この「シシ」という言葉は、いったいどういう意味の言葉なのでしょうか?『広辞苑』によれば、「しし」という言葉には、以下のような意味があります。

しし【肉・宍獣】
にく。特に、食用の獣肉。
(『広辞苑 第五版』、岩波書店

しし【獣・猪・鹿】
(肉の意より転じて)
①けもの・野獣。特に、食肉のために捕獲する「いのしし(猪)」「かのしし(鹿)」をいう。
(『広辞苑 第五版』、岩波書店

このように、「鹿」(しか)という動物は、「かのしし」と呼ばれることもあります。このことから、ヤックルのような動物が、「アカシシ」と呼ばれている理由がわかります。つまり、ヤックルのような動物は、赤っぽい色をした「鹿」(しし)という意味で、「アカシシ」と呼ばれているのでしょう。

また、このほかの場面でも、たとえば、猪族の長である乙事主(おっことぬし)が、次のようなセリフを言っています。「わしの一族を見ろ みんな小さくバカになりつつある このままではわしらはただの肉として人間に狩られるようになるだろう」
(乙事主、『もののけ姫』、開始後1時間11分ごろ)

このセリフも、「しし」という言葉の意味を考えるにあたって、参考になります。この場面では、乙事主(おっことぬし)は、誇り高いイノシシ族が人間に食肉として扱われるようになることを危惧しています。

ですが、実は、さきほどご説明したように「しし【獣・猪・鹿】」という言葉には、「食肉のために捕獲する『いのしし(猪)』」という意味があります。つまり、「イノシシ」という言葉自体に、「食用の肉」という意味があり、これは、誇り高いイノシシ族への侮辱でもあるわけです。
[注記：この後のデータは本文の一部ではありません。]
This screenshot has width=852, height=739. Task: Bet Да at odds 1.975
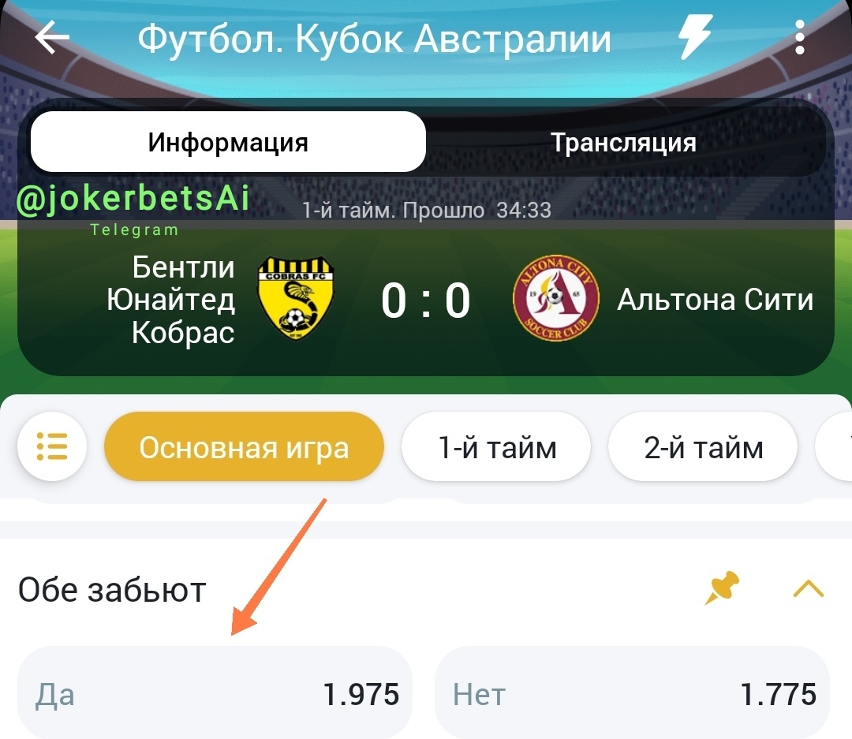(x=215, y=692)
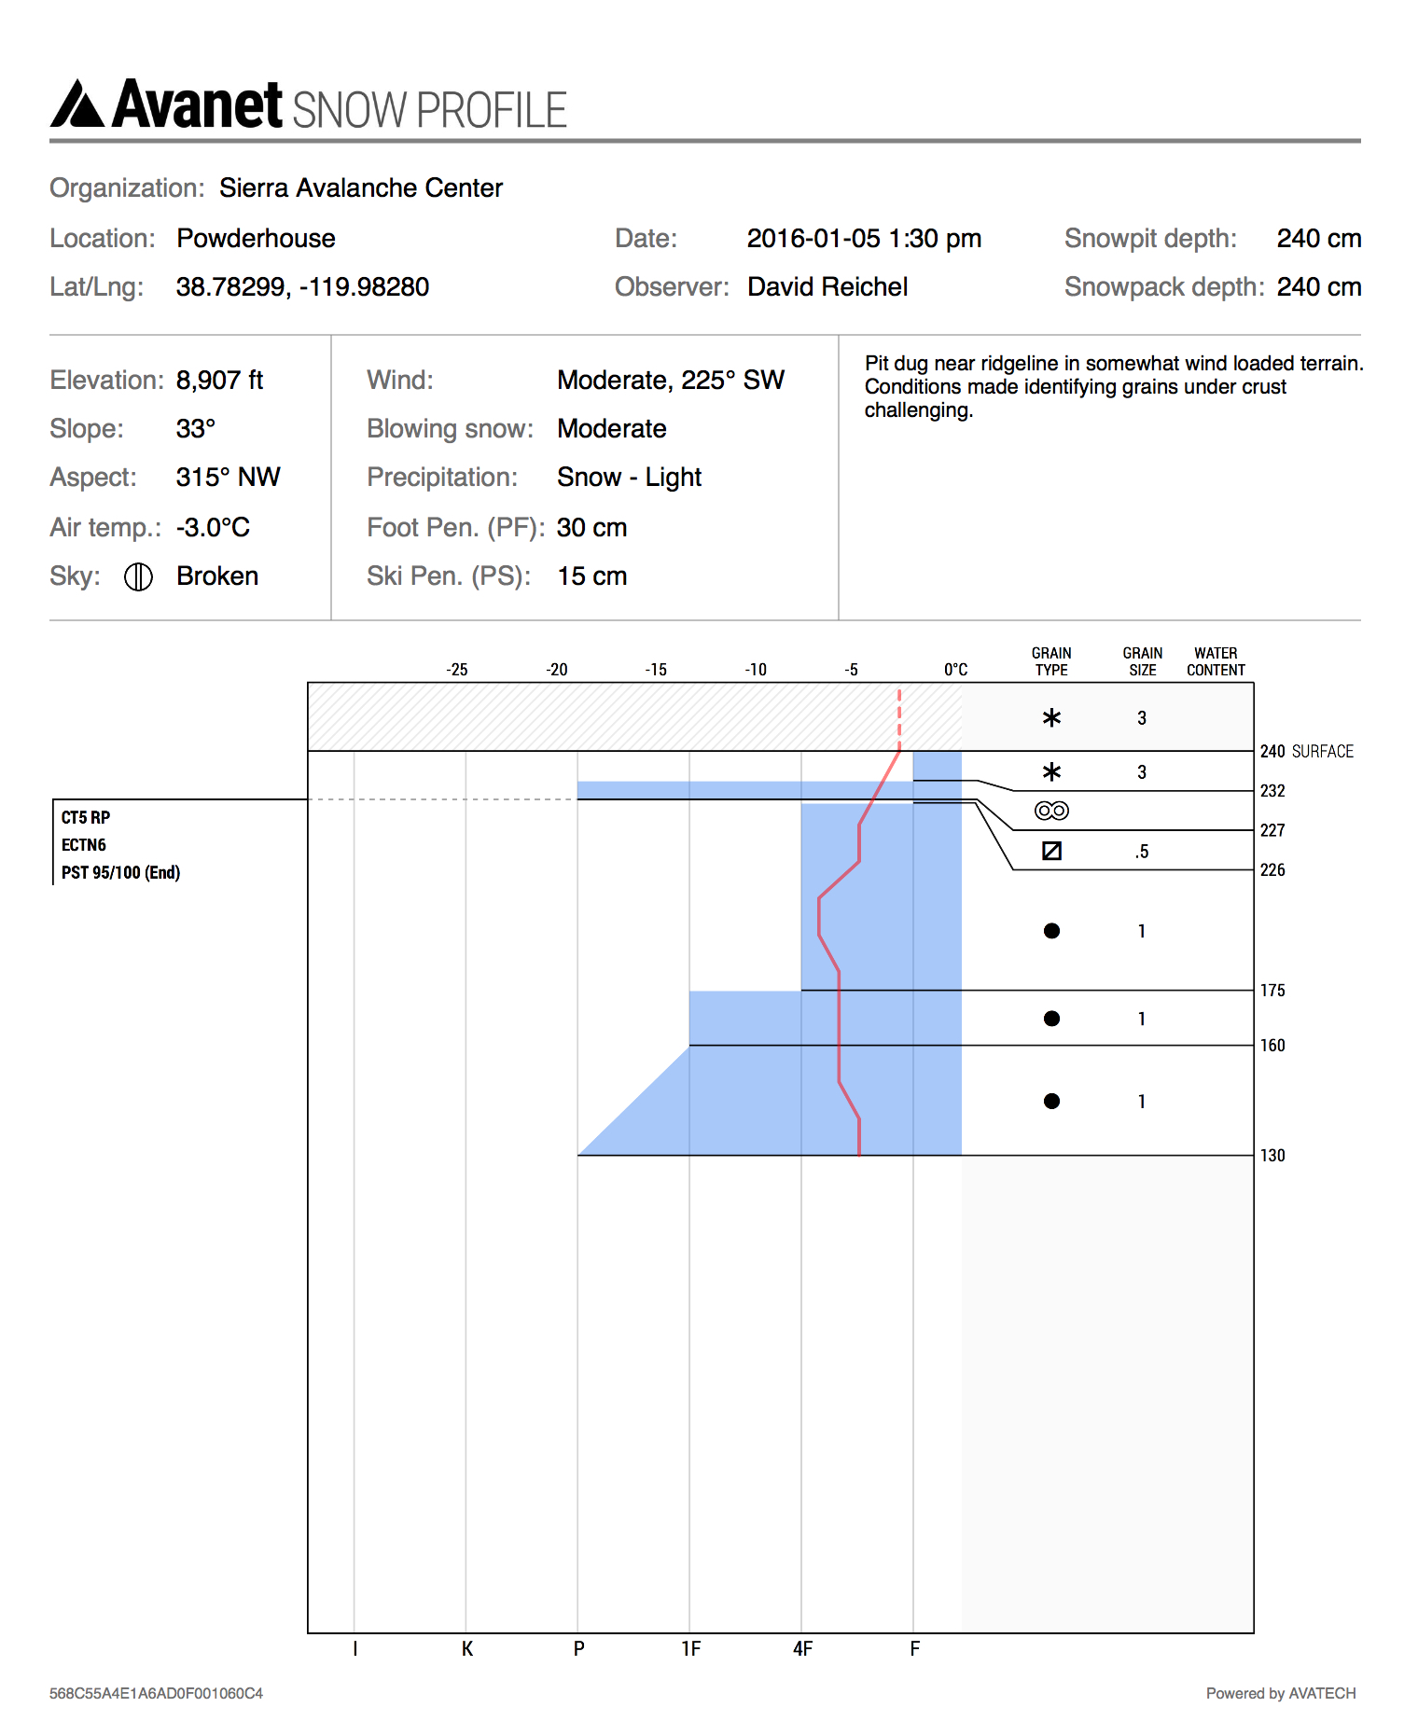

もののけ姫』の物語のなかでは、イノシシ族が人間との戦いに敗北するところまでしか描かれていませんが、おそらく、その後、イノシシ族は、人間にとっては、もはや「敬い畏れる神」ではなく、名実ともに「食べるための肉」として扱われていくのでしょう。これは、つまり、残念ながら、乙事主(おっことぬし)が危惧していたことが現実のものになってしまった、ということです。
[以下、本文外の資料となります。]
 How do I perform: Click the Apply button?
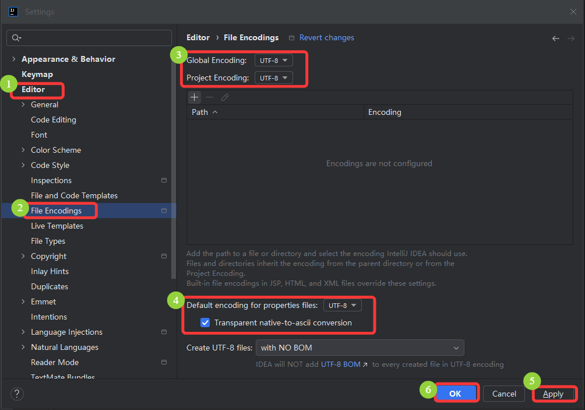pos(554,394)
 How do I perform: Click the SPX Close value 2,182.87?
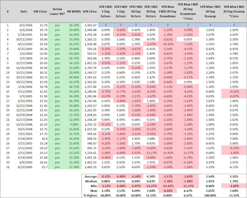pos(90,25)
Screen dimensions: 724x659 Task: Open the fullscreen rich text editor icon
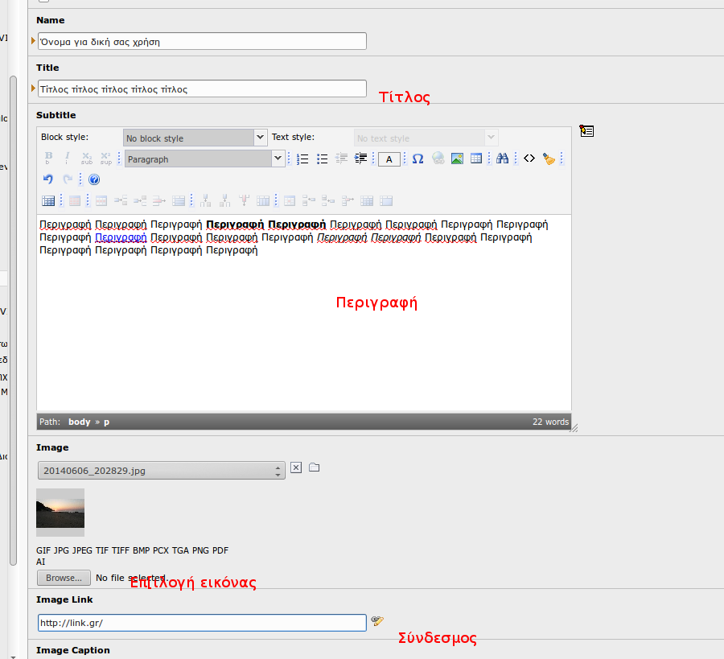586,130
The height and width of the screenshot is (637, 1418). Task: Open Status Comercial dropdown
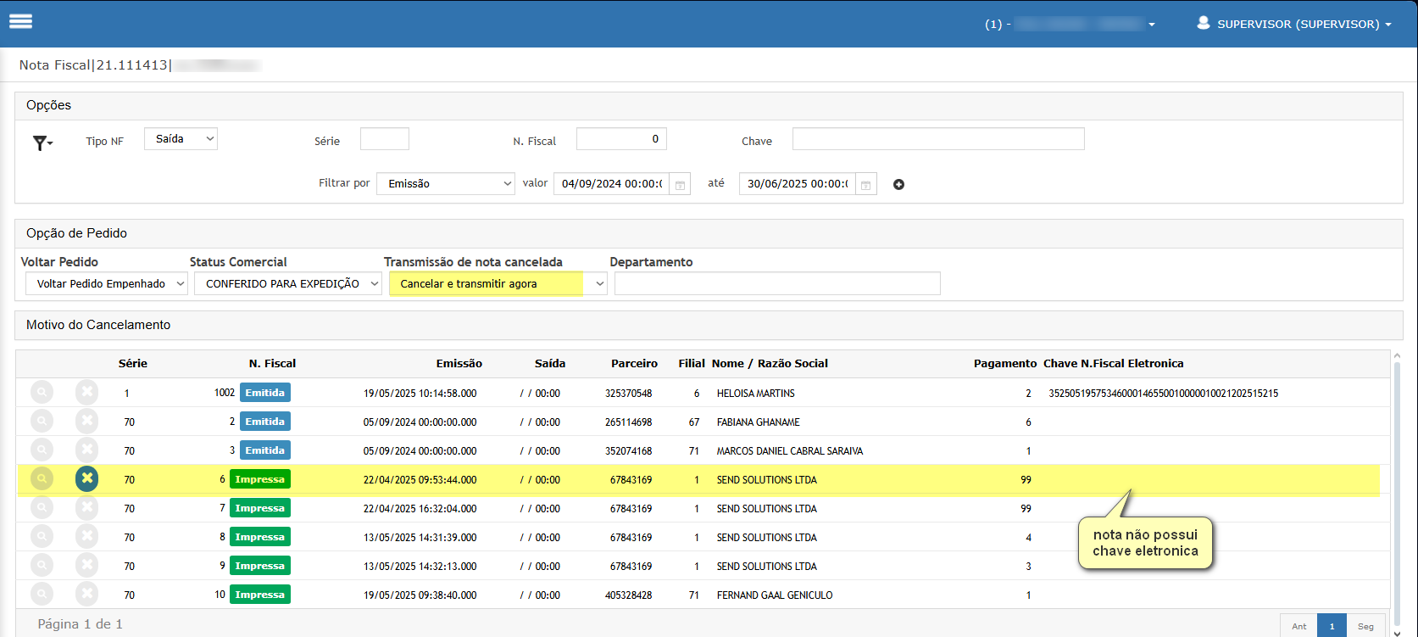(x=288, y=283)
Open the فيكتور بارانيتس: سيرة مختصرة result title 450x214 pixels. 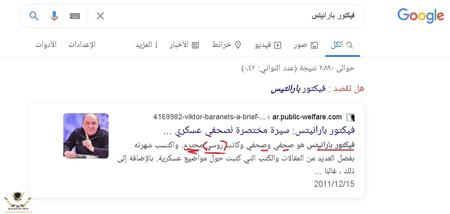(x=259, y=131)
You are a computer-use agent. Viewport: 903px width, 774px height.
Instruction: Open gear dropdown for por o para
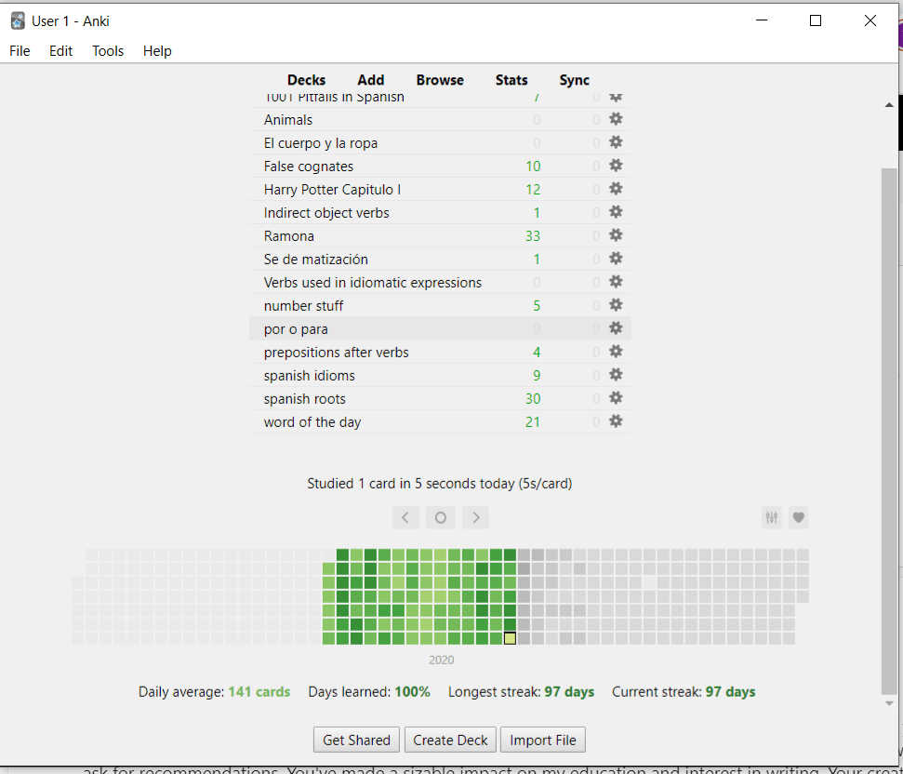click(615, 328)
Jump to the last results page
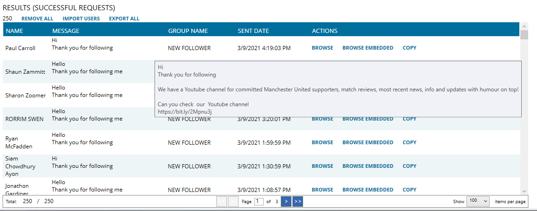537x211 pixels. pos(298,201)
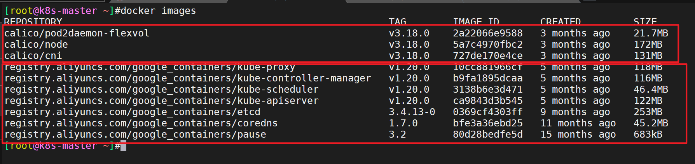Click the etcd tag 3.4.13-0
Viewport: 695px width, 164px height.
tap(412, 112)
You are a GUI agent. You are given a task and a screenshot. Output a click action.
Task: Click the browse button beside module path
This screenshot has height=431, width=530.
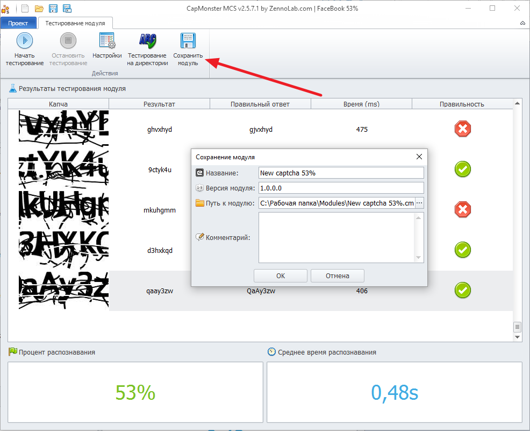point(420,203)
そして、また、もののけ達が人間との戦いに敗れてしまったということは、イノシシ族だけの問題ではなく、シシ神の森に棲むすべての生命が、人間にとっての「食肉」すなわち、「人間の糧(かて)となるべき存在」として、劣位に貶められることになってしまった、ということなのです。
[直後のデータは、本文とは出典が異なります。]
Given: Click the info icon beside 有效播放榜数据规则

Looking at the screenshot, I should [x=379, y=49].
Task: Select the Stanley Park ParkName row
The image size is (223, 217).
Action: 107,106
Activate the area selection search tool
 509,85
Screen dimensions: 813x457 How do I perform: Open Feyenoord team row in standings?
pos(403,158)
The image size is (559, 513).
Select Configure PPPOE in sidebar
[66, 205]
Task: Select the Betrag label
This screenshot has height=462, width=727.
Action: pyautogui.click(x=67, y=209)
余談ですが、この文章の冒頭の『宇治拾遺物語』からの引用にあった、「肉(しし)むら」という言葉には、次のような意味があります。

しし-むら【肉叢・臠】
肉のかたまり。また、その肉体。
(『広辞苑 第五版』、岩波書店

この言葉も、ここまで見てきた「肉(しし)」という言葉と同系統の言葉です。

さて、ここまでで、「シシ」という言葉には、「食肉としての獣」というような意味があることがわかりましたね。ちなみに、「シシ」は「シシ」でも、「ライオン」を意味する「獅子」 (しし)という言葉は、たまたま、発音が同じだけで上記の「肉(しし)」という言葉とは、語源的には無関係な言葉のようです。